A Spanish Dominican and zealous preacher, Vincent Ferrer lived in one of the most turbulent periods in the history of the Church. He entered the Dominican Order at the age of 15 and was ordained a priest in 1378. All his life he felt that he was called to carry the gospel not only to Christians but also the Jews and Muslims.

Vincent became a scholarly man and received a doctorate. He was well versed in philosophy, theology, and Sacred Scripture and had many mystical experiences. Vincent preached not only in Spain and France but also in Italy, Switzerland and the Netherlands. He is reputed to have received the gift of tongues and was renowned as a healer. He had a great love for the poor and often shared what little he had with them.

Vincent’s great knowledge would soon be put to good use. During the Western (Papal) Schism of 1378-1417, three men claimed at the same time to be pope. Vincent began to preach the unity of the Church throughout Europe. Eloquent and passionate, he attracted huge crowds of believers and was soon esteemed across Christendom. He begged the anti-popes to resign in order to preserve this unity. This was no easy task. Anti-Pope Benedict XIII, who held court in Avignon, France, was counseled by Vincent to end the schism.

Additionally, Vincent advised King Castile of Spain to withdraw his support of the Avignon anti-pope, which ended the usurped reign of Benedict. The resignation of the authentic pope and the deposing of the two anti-popes paved the way for the election of the true successor to St. Peter, which would be Vincent’s greatest legacy.

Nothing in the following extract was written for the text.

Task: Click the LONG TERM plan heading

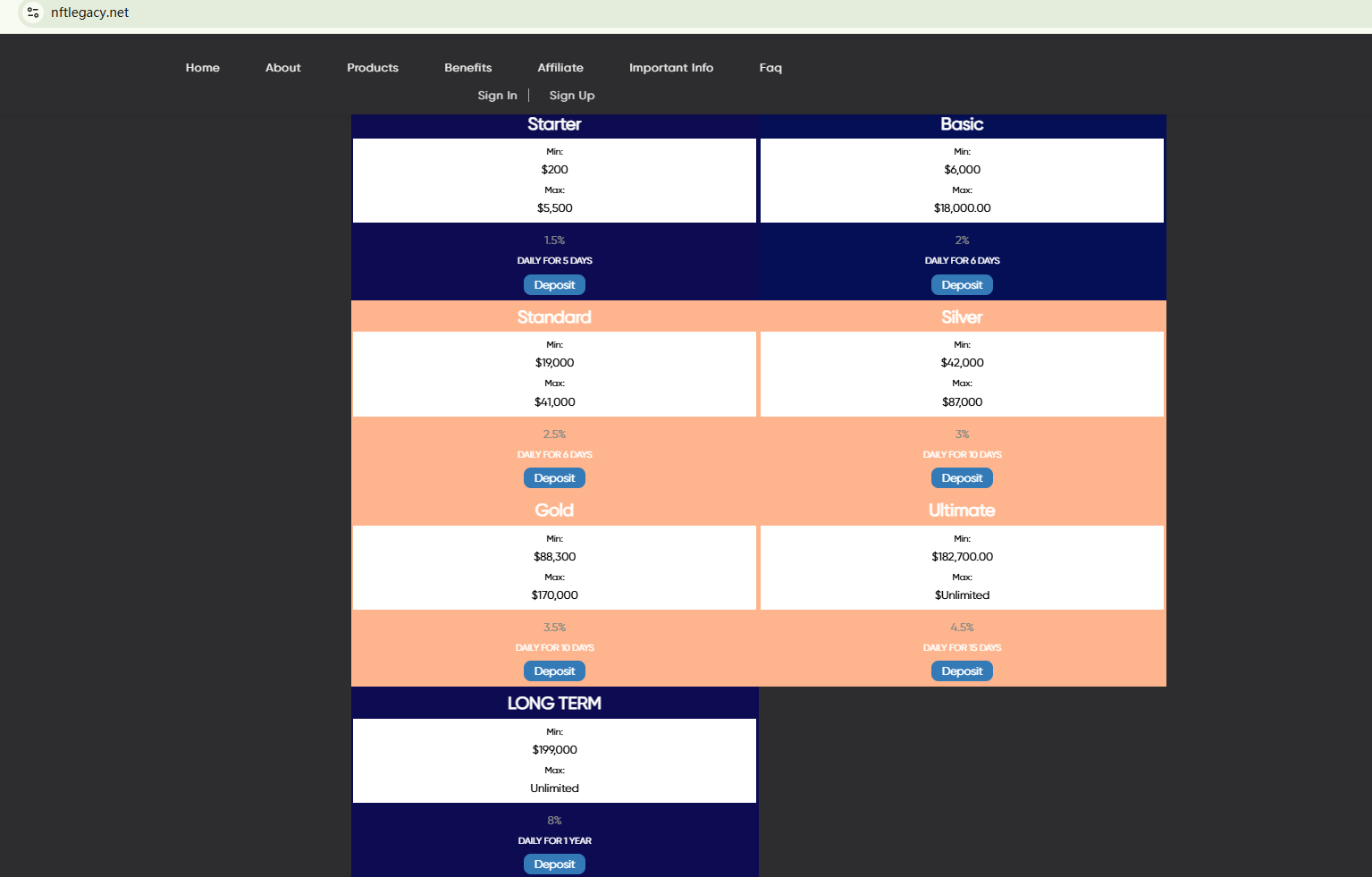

Vincent feel gravely ill and nearly died, recovering miraculously after beholding a vision of Jesus Christ, St. Dominic, and St. Francis of Assisi. He eventually died at Vannes, France, while on a preaching mission in which he tried to put an end to the Hundred Years War between France and England.

“Each sinner in your congregation should feel moved as though you were preaching to him alone. Your words should sound as if they were coming, not from a proud or angry soul, but from a charitable and loving heart… This way of preaching has proven profitable to congregations, for an abstract discourse on the virtues and vices hardly inspires those who listen.” – Excerpt from Treatise on the Spiritual Life, St. Vincent Ferrer

BIBLIOGRAPHY:
Bunson, Matthew, Margaret Bunson, and Stephen Bunson. “Encyclopedia of Saints-Revised.” Indiana: Our Sunday Visitor, 2003.
Lodi, Enzo. “Saints of the Roman Calendar-Updated and Revised Edition.” New York: Alba House, 2012.
Trigilio, Rev. John, Ph.D, Th.D, and Rev. Kenneth Brighenti, Ph.D. “Saints for Dummies.” Hoboken, NJ: Wiley Publishing, 2010.